TO DO = Among the entries that follow, the required portion opens with the line containing "Réparation, changement de faîtière Sireuil" and closes with the line containing "Nyheter (356, 203)". Give that portion again exactly, and nothing else.

ENTRIES SUPPLIED =
-.-.-

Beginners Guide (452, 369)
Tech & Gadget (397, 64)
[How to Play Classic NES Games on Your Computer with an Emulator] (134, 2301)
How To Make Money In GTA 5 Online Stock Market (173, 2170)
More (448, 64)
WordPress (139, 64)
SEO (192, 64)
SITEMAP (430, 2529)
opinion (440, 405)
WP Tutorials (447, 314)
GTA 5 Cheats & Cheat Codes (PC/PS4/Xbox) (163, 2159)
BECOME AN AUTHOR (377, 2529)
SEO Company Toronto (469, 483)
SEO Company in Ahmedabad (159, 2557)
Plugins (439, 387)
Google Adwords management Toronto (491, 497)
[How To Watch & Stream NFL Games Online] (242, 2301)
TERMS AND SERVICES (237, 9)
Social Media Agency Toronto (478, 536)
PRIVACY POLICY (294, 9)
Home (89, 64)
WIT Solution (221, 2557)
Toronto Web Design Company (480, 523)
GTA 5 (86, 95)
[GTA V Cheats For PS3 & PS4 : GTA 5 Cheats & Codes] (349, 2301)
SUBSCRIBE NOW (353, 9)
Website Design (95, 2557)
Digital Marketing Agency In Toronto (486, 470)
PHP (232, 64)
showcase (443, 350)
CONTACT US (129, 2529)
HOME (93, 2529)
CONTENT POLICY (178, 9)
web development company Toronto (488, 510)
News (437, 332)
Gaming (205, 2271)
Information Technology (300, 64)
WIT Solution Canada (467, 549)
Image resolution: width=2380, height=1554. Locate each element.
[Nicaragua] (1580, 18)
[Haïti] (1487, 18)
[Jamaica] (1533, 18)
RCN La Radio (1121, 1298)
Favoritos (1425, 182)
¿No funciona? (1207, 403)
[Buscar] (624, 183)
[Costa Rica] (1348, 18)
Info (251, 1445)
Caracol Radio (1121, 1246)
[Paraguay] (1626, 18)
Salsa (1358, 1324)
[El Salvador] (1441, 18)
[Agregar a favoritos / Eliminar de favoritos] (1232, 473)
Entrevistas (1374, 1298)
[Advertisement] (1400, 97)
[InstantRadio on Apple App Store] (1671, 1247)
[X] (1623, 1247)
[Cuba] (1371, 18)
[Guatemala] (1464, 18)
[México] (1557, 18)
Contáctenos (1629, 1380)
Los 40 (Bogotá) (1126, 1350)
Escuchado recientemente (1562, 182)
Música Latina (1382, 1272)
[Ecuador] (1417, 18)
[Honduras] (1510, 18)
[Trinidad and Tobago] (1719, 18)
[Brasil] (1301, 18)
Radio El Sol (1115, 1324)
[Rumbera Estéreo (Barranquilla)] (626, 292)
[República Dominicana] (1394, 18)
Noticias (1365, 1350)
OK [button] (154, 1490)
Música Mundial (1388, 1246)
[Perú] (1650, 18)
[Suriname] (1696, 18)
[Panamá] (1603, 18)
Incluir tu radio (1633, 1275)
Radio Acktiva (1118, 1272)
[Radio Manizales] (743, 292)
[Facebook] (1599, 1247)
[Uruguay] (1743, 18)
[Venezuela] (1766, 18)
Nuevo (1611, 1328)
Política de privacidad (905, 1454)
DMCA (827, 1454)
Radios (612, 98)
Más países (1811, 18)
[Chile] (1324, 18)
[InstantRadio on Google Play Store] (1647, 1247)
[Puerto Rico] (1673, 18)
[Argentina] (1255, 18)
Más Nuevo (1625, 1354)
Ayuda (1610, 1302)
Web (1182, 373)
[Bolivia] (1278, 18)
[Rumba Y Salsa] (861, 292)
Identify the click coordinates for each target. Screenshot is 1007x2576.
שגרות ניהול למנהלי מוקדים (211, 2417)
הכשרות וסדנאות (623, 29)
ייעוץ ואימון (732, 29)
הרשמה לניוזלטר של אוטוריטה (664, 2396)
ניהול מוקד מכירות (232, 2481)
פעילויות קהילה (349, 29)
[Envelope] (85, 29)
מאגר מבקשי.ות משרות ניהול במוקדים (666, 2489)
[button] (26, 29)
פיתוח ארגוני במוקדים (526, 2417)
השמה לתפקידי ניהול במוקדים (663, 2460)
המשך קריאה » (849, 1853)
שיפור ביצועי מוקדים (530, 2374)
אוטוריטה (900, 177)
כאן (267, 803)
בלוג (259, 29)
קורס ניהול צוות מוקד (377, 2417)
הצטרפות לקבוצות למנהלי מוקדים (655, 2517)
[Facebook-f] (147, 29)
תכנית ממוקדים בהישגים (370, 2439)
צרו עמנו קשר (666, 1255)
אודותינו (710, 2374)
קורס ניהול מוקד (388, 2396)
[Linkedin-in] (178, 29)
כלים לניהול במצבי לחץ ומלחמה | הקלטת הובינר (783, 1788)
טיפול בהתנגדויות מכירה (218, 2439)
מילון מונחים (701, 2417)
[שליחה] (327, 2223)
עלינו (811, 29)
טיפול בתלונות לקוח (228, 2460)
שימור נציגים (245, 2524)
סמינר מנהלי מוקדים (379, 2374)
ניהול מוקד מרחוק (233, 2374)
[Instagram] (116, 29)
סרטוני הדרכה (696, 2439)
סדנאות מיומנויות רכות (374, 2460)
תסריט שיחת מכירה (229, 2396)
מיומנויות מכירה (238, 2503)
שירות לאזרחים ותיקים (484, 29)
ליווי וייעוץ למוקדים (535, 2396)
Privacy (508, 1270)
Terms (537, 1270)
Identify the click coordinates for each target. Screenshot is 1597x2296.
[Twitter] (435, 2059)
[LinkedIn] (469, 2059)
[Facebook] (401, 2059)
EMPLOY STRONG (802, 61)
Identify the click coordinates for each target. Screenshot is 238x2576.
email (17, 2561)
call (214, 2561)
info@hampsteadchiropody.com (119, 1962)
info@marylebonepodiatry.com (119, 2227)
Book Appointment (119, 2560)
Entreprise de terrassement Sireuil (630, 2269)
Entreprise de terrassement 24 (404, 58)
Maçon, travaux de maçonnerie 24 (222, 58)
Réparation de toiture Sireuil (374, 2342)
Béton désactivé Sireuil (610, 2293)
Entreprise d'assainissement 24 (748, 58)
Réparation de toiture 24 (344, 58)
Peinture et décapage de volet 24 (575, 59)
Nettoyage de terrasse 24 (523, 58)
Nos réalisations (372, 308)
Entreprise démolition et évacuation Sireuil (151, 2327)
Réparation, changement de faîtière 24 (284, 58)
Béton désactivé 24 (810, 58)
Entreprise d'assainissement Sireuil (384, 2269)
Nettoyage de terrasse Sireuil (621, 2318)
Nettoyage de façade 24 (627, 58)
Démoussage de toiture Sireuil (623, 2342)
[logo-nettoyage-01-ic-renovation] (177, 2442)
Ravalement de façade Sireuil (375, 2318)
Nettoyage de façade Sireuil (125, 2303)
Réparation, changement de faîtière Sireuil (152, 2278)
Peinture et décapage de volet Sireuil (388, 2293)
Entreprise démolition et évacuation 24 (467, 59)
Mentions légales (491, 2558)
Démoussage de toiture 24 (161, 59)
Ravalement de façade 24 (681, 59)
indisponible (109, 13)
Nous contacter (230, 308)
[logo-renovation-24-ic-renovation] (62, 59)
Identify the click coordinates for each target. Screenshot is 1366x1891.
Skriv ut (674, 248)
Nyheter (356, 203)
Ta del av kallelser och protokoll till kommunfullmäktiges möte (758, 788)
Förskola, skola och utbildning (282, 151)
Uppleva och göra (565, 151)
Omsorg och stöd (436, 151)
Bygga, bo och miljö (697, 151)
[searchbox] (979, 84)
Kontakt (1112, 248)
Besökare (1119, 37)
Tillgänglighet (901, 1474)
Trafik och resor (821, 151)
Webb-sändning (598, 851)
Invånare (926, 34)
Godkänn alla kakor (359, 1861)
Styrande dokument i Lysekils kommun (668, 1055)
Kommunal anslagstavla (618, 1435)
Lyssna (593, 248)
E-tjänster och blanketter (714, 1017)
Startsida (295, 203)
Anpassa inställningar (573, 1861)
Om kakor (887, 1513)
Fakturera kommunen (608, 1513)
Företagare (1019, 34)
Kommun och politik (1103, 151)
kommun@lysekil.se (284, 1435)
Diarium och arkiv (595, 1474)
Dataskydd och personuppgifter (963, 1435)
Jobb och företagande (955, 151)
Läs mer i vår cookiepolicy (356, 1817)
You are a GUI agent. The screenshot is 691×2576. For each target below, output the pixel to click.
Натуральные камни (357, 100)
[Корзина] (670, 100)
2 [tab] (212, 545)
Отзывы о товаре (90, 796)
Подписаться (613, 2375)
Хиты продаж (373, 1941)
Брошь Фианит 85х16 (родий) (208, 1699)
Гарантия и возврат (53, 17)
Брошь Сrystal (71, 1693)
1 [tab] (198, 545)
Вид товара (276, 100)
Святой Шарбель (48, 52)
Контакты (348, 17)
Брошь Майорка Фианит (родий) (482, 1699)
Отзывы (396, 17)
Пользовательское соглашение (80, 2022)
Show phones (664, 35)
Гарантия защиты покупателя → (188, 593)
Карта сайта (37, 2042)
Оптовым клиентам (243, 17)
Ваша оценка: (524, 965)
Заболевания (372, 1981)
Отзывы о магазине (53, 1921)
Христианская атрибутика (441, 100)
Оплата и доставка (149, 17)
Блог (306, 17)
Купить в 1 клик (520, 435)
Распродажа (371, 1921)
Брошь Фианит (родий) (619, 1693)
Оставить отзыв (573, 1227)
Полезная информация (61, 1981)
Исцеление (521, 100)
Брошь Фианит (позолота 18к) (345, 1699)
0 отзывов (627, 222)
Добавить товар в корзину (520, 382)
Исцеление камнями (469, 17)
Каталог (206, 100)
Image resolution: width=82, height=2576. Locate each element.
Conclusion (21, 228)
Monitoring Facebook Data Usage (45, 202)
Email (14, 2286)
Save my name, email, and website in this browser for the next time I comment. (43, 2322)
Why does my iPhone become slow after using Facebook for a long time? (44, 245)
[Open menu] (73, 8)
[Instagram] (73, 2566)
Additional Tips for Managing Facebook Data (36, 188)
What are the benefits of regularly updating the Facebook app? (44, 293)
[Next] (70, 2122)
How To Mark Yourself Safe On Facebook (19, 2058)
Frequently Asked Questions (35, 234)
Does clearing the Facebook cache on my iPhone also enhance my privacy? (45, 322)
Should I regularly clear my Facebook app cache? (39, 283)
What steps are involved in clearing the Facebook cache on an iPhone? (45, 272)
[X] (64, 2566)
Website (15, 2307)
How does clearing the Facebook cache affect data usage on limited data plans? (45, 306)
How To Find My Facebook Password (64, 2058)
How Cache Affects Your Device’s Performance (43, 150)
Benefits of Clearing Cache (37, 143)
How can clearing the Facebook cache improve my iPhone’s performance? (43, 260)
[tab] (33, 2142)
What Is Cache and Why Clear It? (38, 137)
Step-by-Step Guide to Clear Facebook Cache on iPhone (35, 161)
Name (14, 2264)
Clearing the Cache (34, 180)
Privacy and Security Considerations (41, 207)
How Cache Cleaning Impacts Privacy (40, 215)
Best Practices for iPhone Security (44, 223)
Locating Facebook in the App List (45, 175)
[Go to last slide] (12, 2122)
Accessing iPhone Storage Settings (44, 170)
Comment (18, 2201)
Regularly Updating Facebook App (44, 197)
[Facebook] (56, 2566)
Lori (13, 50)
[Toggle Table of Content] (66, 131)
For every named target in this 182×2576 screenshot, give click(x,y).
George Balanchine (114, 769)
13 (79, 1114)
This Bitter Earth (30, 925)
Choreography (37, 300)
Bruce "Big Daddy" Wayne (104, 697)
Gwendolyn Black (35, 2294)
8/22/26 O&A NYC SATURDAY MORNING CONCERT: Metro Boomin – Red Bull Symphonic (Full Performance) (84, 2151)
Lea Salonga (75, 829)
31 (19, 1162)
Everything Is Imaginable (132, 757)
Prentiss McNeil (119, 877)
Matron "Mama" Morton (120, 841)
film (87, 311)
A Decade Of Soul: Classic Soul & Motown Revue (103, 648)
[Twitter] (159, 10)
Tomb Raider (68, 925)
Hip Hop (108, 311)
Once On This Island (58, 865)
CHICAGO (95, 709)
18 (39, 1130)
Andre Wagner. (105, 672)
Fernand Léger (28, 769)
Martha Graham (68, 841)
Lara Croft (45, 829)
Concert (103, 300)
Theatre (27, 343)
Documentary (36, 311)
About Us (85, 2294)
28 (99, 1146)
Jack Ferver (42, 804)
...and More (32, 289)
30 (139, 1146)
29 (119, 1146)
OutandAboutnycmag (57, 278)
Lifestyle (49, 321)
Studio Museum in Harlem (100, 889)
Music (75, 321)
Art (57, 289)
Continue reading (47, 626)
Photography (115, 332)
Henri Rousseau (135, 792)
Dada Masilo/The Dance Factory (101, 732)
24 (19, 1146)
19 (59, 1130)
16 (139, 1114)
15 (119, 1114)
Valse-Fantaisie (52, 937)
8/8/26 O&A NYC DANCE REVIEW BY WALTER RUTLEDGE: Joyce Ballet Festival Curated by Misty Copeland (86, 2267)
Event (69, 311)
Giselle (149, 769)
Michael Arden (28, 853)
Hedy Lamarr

-.-.-

EXPECTED OUTPUT =
Réparation, changement de faîtière Sireuil (152, 2278)
Peinture et décapage de volet Sireuil (388, 2293)
Entreprise démolition et évacuation 24 (467, 59)
Mentions légales (491, 2558)
Démoussage de toiture 24 (161, 59)
Ravalement de façade 24 (681, 59)
indisponible (109, 13)
Nous contacter (230, 308)
[logo-renovation-24-ic-renovation] (62, 59)
Identify the click coordinates for each target. Screenshot is 1366x1891.
Skriv ut (674, 248)
Nyheter (356, 203)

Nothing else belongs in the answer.